|
Grammars and Metagrammars
We can summarize the various
components that make up a grammar as
follows:
- A grammar is a
collection of rules that describe how a language is
structured;
- A rule is a
collection of productions that list the alternative
ways in which parts of the language can
appear;
- A production is a
list of non-terminals and/or terminals that must
appear in the text being parsed if the surrounding
rule is to match;
- A non-terminal is
a reference to some other rule that must be matched
as part of the matching of the surrounding
rule.
- A terminal is
something that actually can literally appear in a
text (a word in the grammar's
vocabulary);
What's interesting about this summary is how
similar it is itself to a grammar. Just as each
grammar rule is defined as a series of references to
other rules (non-terminals) and token names
(terminals), so the terms 'grammar', 'rule',
'production', 'non-terminal', and 'terminal' are
defined by reference to other terms (non-terminals)

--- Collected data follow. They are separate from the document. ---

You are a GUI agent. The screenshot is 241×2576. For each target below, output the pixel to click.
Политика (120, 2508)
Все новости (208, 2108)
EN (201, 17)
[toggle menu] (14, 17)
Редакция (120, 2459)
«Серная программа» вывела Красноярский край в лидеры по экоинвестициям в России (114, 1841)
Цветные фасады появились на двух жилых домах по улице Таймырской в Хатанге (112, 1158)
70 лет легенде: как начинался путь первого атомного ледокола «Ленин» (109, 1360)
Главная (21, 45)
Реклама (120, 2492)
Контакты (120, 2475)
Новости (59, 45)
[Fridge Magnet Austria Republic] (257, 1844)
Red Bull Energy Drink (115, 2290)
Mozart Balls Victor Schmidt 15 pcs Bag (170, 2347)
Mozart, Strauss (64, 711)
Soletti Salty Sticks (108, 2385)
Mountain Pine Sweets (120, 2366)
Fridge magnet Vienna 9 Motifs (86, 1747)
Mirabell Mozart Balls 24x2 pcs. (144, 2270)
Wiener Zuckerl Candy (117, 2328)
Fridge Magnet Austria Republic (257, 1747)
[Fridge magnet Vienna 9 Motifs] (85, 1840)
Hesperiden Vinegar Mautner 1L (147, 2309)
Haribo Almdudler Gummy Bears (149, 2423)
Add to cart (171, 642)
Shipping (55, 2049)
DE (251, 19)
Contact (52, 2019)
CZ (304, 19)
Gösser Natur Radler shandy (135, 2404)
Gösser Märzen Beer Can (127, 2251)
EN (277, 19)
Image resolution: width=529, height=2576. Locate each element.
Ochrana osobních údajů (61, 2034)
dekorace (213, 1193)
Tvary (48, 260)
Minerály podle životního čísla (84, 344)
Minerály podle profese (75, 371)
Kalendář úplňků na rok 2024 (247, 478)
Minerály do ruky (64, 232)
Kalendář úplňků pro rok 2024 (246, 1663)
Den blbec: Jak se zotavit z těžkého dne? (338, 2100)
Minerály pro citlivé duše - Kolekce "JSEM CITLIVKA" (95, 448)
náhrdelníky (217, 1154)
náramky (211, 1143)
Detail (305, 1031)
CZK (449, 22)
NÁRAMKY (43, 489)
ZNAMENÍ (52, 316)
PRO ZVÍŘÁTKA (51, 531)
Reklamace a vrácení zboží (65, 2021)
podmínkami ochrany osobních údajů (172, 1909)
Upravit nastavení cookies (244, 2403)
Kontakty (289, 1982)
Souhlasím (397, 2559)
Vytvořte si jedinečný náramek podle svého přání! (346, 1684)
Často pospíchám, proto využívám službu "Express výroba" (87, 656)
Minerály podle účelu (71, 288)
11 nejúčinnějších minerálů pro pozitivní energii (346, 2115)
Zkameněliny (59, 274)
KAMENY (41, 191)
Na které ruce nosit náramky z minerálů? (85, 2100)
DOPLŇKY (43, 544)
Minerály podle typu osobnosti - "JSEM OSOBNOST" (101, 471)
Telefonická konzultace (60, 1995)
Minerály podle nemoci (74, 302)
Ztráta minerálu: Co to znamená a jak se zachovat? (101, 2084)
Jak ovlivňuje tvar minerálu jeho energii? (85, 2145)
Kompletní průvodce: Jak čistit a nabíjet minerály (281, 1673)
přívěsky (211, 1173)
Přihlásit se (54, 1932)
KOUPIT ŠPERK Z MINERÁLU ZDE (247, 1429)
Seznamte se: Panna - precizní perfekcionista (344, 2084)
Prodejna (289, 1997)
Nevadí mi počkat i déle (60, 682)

or by self-contained explanations (terminals). That
leads to the somewhat recursive conclusion that you
could define a grammar using a grammar. Or maybe
even using the same grammar!
And so you can. Here is the entire grammar for
specifying Parse::RecDescent grammars, expressed
itself as a Parse::RecDescent grammar:
grammar: components(s)
component: rule | comment
rule: "\n" identifier ":" productions(?)
productions: production '|' productions | production
production: items(s)
item: lookahead(?) simpleitem | directive | comment
lookahead: '...' | '...!'
simpleitem: subrule args(?) | repetition | terminal | bracket args(?) | action
subrule: identifier
args: {extract_codeblock($text,'[]')}
repetition: subrule args(?) howoften
howoften: '(?)' | '(s?)' | '(s)' | /(\d+)?[.][.](/\d+)?
terminal: /[/]([\][/]|[^/])*[/][gimsoxe]*/ | /"([\]"|[^"])*"/ | /'([\]'|[^'])*'/
action: { extract_codeblock($text) }
bracket: '(' Item(s) production(s?) ')'
directive: '<commit>' | '<uncommit>' | '<resync>' | '<resync:' pattern '>'
| '<reject>' | '<reject:' condition '>' | '<error>'
| '<error:' string '>' | '<error?>' | '<error?:' string '>'
| '<rulevar:' /[^]+/ '>' | '<matchrule:' string '>'
identifier: /[a-z]\w*/i
comment: /#[^\n]*/
pattern: {extract_bracketed($text,'<')}
condition: {extract_codeblock($text,'{<')}
string: {extract_variable($text)} | {extract_quotelike($text)}
| {extract_bracketed($text,'<')}
The grammar is fairly straightforward, except
perhaps the actions which call the various extract_
functions. These functions are imported from the
Text::Balanced module and are useful shortcuts for
parsing matching nested parentheses, Perl variables,
quoted strings, Perl quotelike operators, and
complete blocks of Perl text. It would be possible to
dispense with all of these and encode the entire
grammar without any actions, but then the grammar
would be four times bigger.
But, of course, now you're asking yourself: "Does
Parse::RecDescent use a Parse::RecDescent grammar to
convert grammars into parsers?" The answer is no. If
Parse::RecDescent had to call Parse::RecDescent to
build a parser for the Parse::RecDescent grammar,
then that second version of Parse::RecDescent would
itself have to call Parse::RecDescent to build a
parser for the "Parse::RecDescent grammar" grammar,
and that version would in turn have to call
Parse::RecDescent to build a parser for the '
"Parse::RecDescent grammar" grammar' grammar, and so
on right down to Little Cat Z.
Hence, although it can automatically build parsers
for just about any other purpose, Parse::RecDescent
must content itself with a hand-built parser.
|